Effective methods of contraception for this study include:

- hormonal contraception (birth control pills, injected hormones or vaginal ring),

- intrauterine device,

- barrier methods (condom or diaphragm) combined with spermicide,

- surgical sterilization (hysterectomy or tubal ligation in partner or vasectomy).

- Participant agrees to use appropriate sun protection when on immunomodulatory agents.

EXCLUSION CRITERIA:

- Participant is actively receiving another study medication/investigational product
(IP).

- Participant has previously enrolled in another gene therapy trial.

- Participant is currently taking, or has taken in the last three months, a systemic
carbonic anhydrase inhibitor prior to enrollment/baseline 1 testing.

- Participant has any condition that significantly increases risk of systemic
corticosteroids or systemic steroid-sparing immuno-modulatory agents, such as HIV,
syphilis, tuberculosis, hepatitis B, hepatitis C, or diabetes mellitus (DM).

- Participant has an underlying serious illness that impairs regular follow-up during
the study.

- Participant has had diagnosis or treatment of a malignancy (excluding non-melanoma
skin cancer) within the previous five years.

- Participant has pre-existing ocular tumors (excluding non-suspicious nevi).

- Participant has a known allergy to fluorescein dye or other contraindications to
obtaining a fluorescein angiogram.

- Participant is on a medication that prevents safe administration of study related
drugs.

- Participant has uncontrolled hypertension. (Hypertension judged to be adequately
controlled at baseline medical evaluation is not exclusionary.)

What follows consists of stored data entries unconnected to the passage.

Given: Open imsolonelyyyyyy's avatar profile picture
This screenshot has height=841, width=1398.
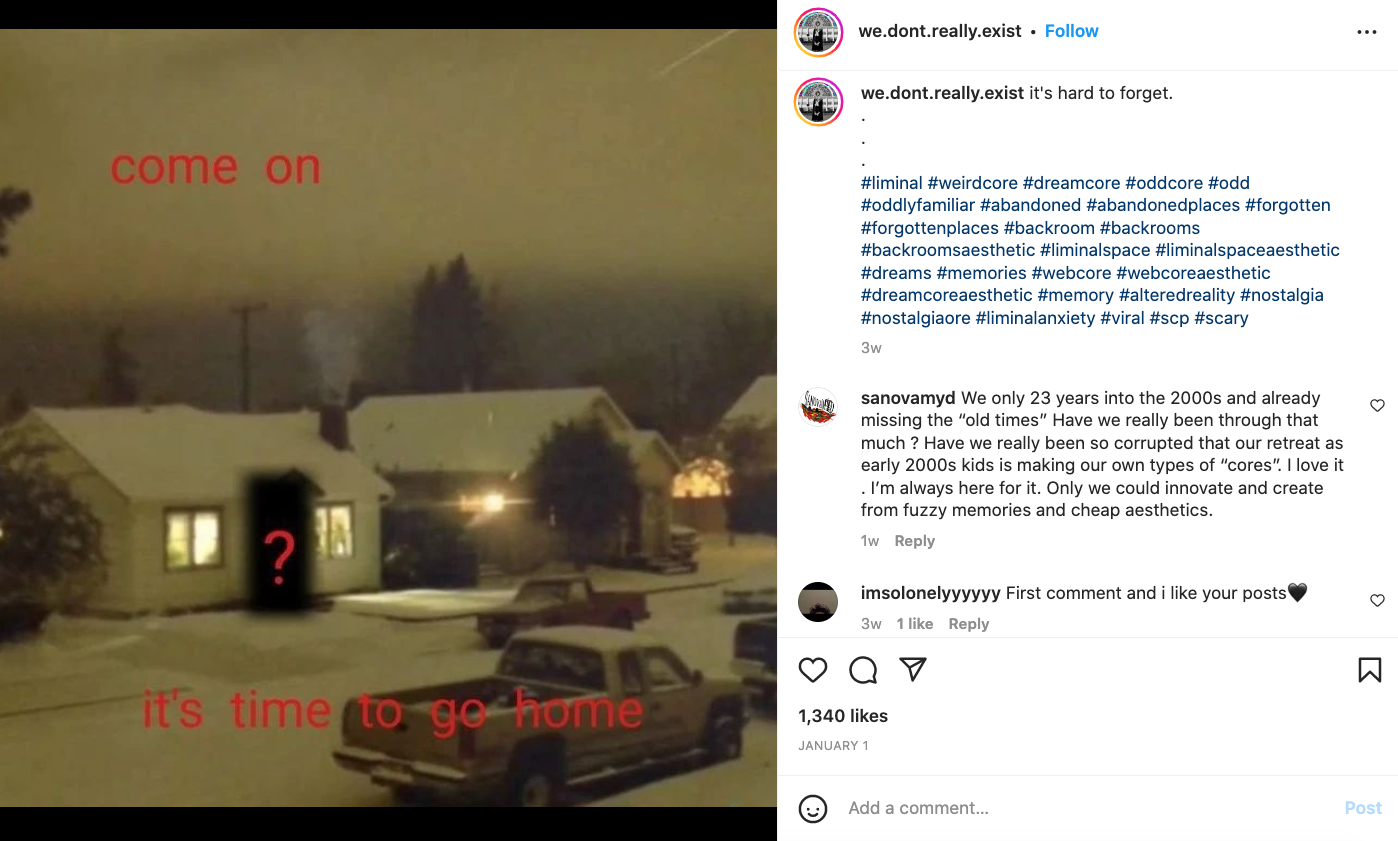Looking at the screenshot, I should (x=818, y=602).
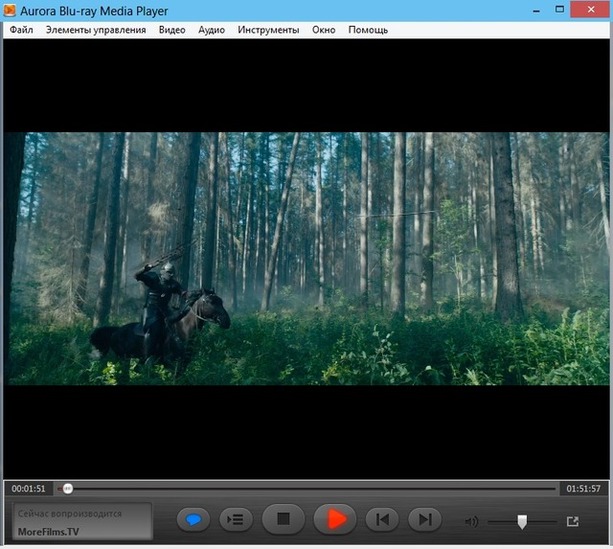
Task: Click the Aurora app icon in title bar
Action: click(x=12, y=10)
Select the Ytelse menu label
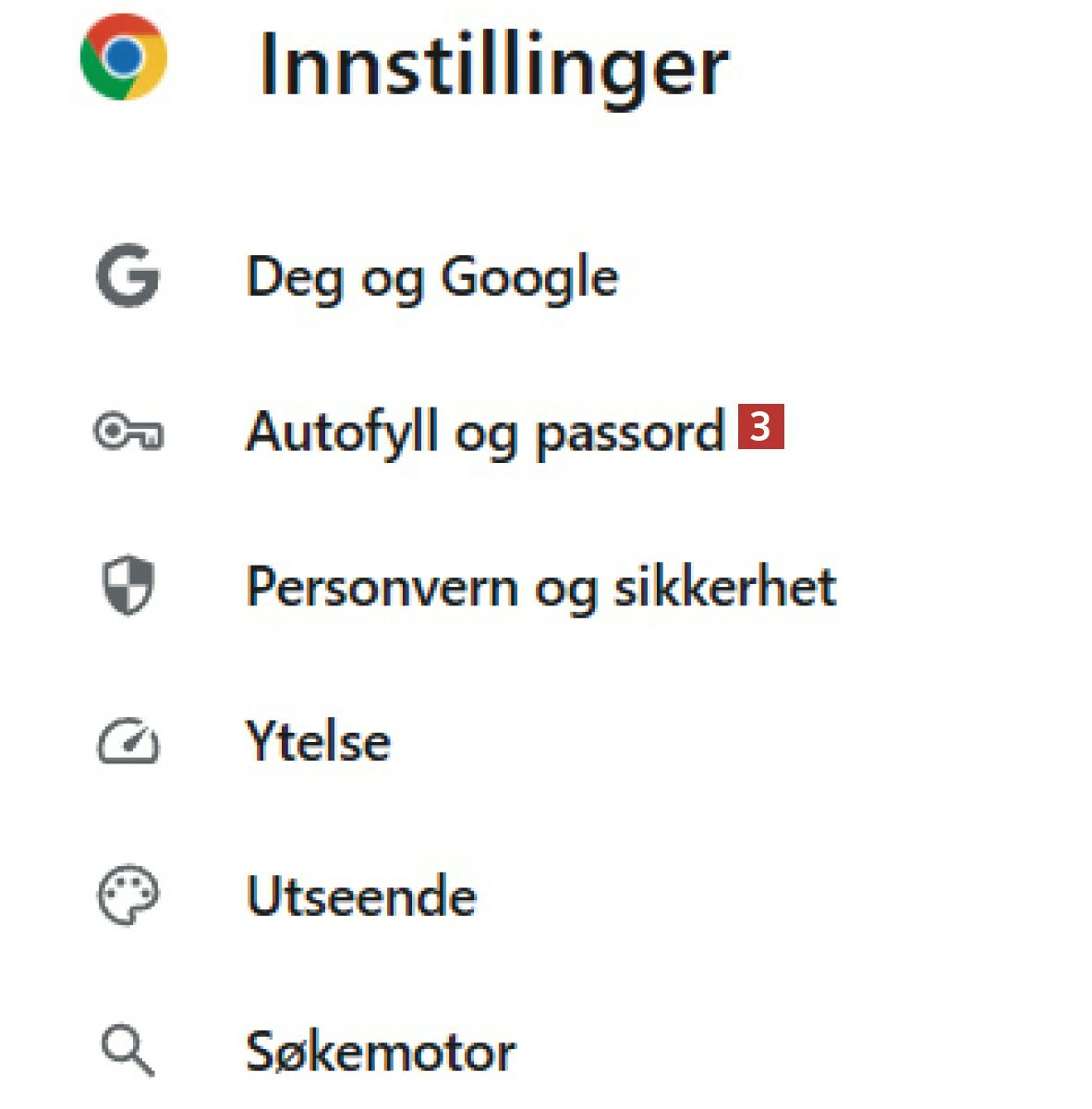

- Participant has compromised renal function such that cyclosporine or cellcept would be
contraindicated.

- Participant has significant liver disease with elevated liver enzymes (greater than or
equal to 2.5 times ULN).

- Participant has low absolute neutrophil count (ANC<1.3 x 10(3)/micro liters).

- Participant has used any biologic immunosuppressive agents within the last three
months (within the last six months for rituximab or cyclophosphamide).

STUDY EYE ELIGIBILITY CRITERIA:

The participant must have at least one eye meeting all inclusion criteria and none of the
exclusion criteria listed below.

STUDY EYE INCLUSION CRITERIA:

- The study eye must have a best-corrected E-ETDRS visual acuity letterscore of less
than or equal to 63 (i.e., worse than or equal to 20/63). The visual acuity from the
first baseline visit (Baseline 1) will be used for eligibility determination in case
of a change in visual acuity at the second baseline visit (Baseline 2).

- Electroretinogram in the study eye with a scotopic combined response demonstrating a
subnormal b wave, consistent with retinoschisis.

STUDY EYE EXCLUSION CRITERIA:

- The study eye has a history of other ocular disease likely to contribute significantly
to visual loss or likely to present special risks (e.g., optic neuropathy, advanced
glaucoma, uveitis, large bullous schisis cavities or bullous retinal detachment
precluding safe intravitreal injection).

- The study eye has lens, cornea, or other media opacities precluding adequate
visualization and testing of the retina.

- The study eye has undergone intraocular surgery within six months prior to enrollment.

- The study eye is receiving topical carbonic anhydrase inhibitor, or has received
topical carbonic anhydrase inhibitors in the past three months.

STUDY EYE SELECTION CRITERIA:

If both eyes of a participant meet the study eye eligibility criteria, the choice of study
eye will be determined as follows:

- The eye with the worse visual acuity will be selected as the study eye.

- If both eyes have the same visual acuity, the choice of study eye will be determined
at the discretion of the investigator in consultation with the participant.